YOUR OBJECTIVE: Print the listing once more, exactly as it stands.

_ _ _

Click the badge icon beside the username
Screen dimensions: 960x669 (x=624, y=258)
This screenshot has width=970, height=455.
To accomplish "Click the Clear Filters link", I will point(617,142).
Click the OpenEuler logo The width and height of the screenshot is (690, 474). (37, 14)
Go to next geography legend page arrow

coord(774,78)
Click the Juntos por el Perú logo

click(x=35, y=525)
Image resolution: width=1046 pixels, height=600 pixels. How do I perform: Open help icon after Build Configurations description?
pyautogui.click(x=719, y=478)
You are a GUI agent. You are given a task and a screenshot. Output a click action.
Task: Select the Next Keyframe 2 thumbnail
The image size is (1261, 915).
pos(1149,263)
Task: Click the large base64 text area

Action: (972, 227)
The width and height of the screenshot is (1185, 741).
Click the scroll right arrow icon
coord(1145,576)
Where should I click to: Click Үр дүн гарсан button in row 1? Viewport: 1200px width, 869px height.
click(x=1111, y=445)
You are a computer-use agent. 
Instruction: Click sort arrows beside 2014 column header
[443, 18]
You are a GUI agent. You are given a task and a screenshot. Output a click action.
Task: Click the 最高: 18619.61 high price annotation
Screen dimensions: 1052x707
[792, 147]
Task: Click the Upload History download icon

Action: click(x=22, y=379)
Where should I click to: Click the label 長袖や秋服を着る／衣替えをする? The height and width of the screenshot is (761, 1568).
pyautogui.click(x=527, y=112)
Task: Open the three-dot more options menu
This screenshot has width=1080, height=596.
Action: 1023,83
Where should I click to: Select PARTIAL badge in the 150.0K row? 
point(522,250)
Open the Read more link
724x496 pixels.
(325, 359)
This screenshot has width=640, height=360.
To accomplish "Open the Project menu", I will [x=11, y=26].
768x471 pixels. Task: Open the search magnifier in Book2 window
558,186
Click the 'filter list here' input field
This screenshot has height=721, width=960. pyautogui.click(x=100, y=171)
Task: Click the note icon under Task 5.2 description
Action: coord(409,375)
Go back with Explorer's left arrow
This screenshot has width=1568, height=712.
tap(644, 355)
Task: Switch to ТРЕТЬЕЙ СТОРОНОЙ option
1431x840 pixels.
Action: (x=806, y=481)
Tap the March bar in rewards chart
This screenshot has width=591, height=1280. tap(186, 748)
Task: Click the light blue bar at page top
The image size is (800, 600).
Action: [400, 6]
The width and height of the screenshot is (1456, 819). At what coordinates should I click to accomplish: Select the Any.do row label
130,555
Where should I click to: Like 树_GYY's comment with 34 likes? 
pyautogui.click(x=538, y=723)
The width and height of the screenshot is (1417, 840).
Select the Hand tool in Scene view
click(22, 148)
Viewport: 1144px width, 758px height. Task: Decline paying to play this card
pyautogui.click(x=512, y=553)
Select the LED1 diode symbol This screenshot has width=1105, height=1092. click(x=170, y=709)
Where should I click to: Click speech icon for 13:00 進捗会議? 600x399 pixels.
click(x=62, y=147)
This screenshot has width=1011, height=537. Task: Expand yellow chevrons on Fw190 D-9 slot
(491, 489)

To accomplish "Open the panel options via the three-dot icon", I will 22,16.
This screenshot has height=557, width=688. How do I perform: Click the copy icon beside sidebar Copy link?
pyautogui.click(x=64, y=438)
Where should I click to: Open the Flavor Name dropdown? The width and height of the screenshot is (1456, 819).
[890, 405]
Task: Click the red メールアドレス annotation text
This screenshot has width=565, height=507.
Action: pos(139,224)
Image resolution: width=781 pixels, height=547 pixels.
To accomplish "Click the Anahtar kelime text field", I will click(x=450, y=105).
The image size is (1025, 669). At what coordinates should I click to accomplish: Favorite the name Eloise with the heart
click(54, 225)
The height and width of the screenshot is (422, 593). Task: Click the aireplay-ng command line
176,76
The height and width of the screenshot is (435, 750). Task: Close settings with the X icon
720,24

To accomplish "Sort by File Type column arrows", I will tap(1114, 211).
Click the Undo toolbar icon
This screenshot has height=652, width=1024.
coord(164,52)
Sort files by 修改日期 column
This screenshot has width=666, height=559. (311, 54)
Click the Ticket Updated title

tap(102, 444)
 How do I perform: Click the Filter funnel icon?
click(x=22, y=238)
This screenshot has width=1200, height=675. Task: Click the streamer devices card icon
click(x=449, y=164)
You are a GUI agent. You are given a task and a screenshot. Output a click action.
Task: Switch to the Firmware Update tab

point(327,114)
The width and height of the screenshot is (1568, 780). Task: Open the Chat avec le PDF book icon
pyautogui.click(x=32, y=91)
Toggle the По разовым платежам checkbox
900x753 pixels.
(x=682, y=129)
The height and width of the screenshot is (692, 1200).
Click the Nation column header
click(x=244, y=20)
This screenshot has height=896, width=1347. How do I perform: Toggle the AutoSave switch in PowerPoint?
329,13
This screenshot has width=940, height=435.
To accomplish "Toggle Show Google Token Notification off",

_ _ _

ANSWER TO THIS PROBLEM:
Click the badge icon beside the username
Screen dimensions: 960x669 (x=624, y=258)
This screenshot has width=970, height=455.
To accomplish "Click the Clear Filters link", I will point(617,142).
Click the OpenEuler logo The width and height of the screenshot is (690, 474). (37, 14)
Go to next geography legend page arrow

coord(774,78)
Click the Juntos por el Perú logo

click(x=35, y=525)
Image resolution: width=1046 pixels, height=600 pixels. How do I perform: Open help icon after Build Configurations description?
pyautogui.click(x=719, y=478)
You are a GUI agent. You are given a task and a screenshot. Output a click action.
Task: Select the Next Keyframe 2 thumbnail
The image size is (1261, 915).
pos(1149,263)
Task: Click the large base64 text area

Action: (972, 227)
The width and height of the screenshot is (1185, 741).
Click the scroll right arrow icon
coord(1145,576)
Where should I click to: Click Үр дүн гарсан button in row 1? Viewport: 1200px width, 869px height.
click(x=1111, y=445)
You are a computer-use agent. 
Instruction: Click sort arrows beside 2014 column header
[443, 18]
You are a GUI agent. You are given a task and a screenshot. Output a click action.
Task: Click the 最高: 18619.61 high price annotation
Screen dimensions: 1052x707
[792, 147]
Task: Click the Upload History download icon

Action: click(x=22, y=379)
Where should I click to: Click the label 長袖や秋服を着る／衣替えをする? The height and width of the screenshot is (761, 1568).
pyautogui.click(x=527, y=112)
Task: Open the three-dot more options menu
This screenshot has width=1080, height=596.
Action: 1023,83
Where should I click to: Select PARTIAL badge in the 150.0K row? 
point(522,250)
Open the Read more link
724x496 pixels.
(325, 359)
This screenshot has width=640, height=360.
To accomplish "Open the Project menu", I will [x=11, y=26].
768x471 pixels. Task: Open the search magnifier in Book2 window
558,186
Click the 'filter list here' input field
This screenshot has height=721, width=960. pyautogui.click(x=100, y=171)
Task: Click the note icon under Task 5.2 description
Action: coord(409,375)
Go back with Explorer's left arrow
This screenshot has width=1568, height=712.
tap(644, 355)
Task: Switch to ТРЕТЬЕЙ СТОРОНОЙ option
1431x840 pixels.
Action: (x=806, y=481)
Tap the March bar in rewards chart
This screenshot has width=591, height=1280. tap(186, 748)
Task: Click the light blue bar at page top
The image size is (800, 600).
Action: [400, 6]
The width and height of the screenshot is (1456, 819). At what coordinates should I click to accomplish: Select the Any.do row label
130,555
Where should I click to: Like 树_GYY's comment with 34 likes? 
pyautogui.click(x=538, y=723)
The width and height of the screenshot is (1417, 840).
Select the Hand tool in Scene view
click(22, 148)
Viewport: 1144px width, 758px height. Task: Decline paying to play this card
pyautogui.click(x=512, y=553)
Select the LED1 diode symbol This screenshot has width=1105, height=1092. click(x=170, y=709)
Where should I click to: Click speech icon for 13:00 進捗会議? 600x399 pixels.
click(x=62, y=147)
This screenshot has width=1011, height=537. Task: Expand yellow chevrons on Fw190 D-9 slot
(491, 489)

To accomplish "Open the panel options via the three-dot icon", I will 22,16.
This screenshot has height=557, width=688. How do I perform: Click the copy icon beside sidebar Copy link?
pyautogui.click(x=64, y=438)
Where should I click to: Open the Flavor Name dropdown? The width and height of the screenshot is (1456, 819).
[890, 405]
Task: Click the red メールアドレス annotation text
This screenshot has width=565, height=507.
Action: pos(139,224)
Image resolution: width=781 pixels, height=547 pixels.
To accomplish "Click the Anahtar kelime text field", I will click(x=450, y=105).
The image size is (1025, 669). At what coordinates should I click to accomplish: Favorite the name Eloise with the heart
click(54, 225)
The height and width of the screenshot is (422, 593). Task: Click the aireplay-ng command line
176,76
The height and width of the screenshot is (435, 750). Task: Close settings with the X icon
720,24

To accomplish "Sort by File Type column arrows", I will tap(1114, 211).
Click the Undo toolbar icon
This screenshot has height=652, width=1024.
coord(164,52)
Sort files by 修改日期 column
This screenshot has width=666, height=559. (311, 54)
Click the Ticket Updated title

tap(102, 444)
 How do I perform: Click the Filter funnel icon?
click(x=22, y=238)
This screenshot has width=1200, height=675. Task: Click the streamer devices card icon
click(x=449, y=164)
You are a GUI agent. You are given a task and a screenshot. Output a click action.
Task: Switch to the Firmware Update tab

point(327,114)
The width and height of the screenshot is (1568, 780). Task: Open the Chat avec le PDF book icon
pyautogui.click(x=32, y=91)
Toggle the По разовым платежам checkbox
900x753 pixels.
(x=682, y=129)
The height and width of the screenshot is (692, 1200).
Click the Nation column header
click(x=244, y=20)
This screenshot has height=896, width=1347. How do I perform: Toggle the AutoSave switch in PowerPoint?
329,13
This screenshot has width=940, height=435.
To accomplish "Toggle Show Google Token Notification off",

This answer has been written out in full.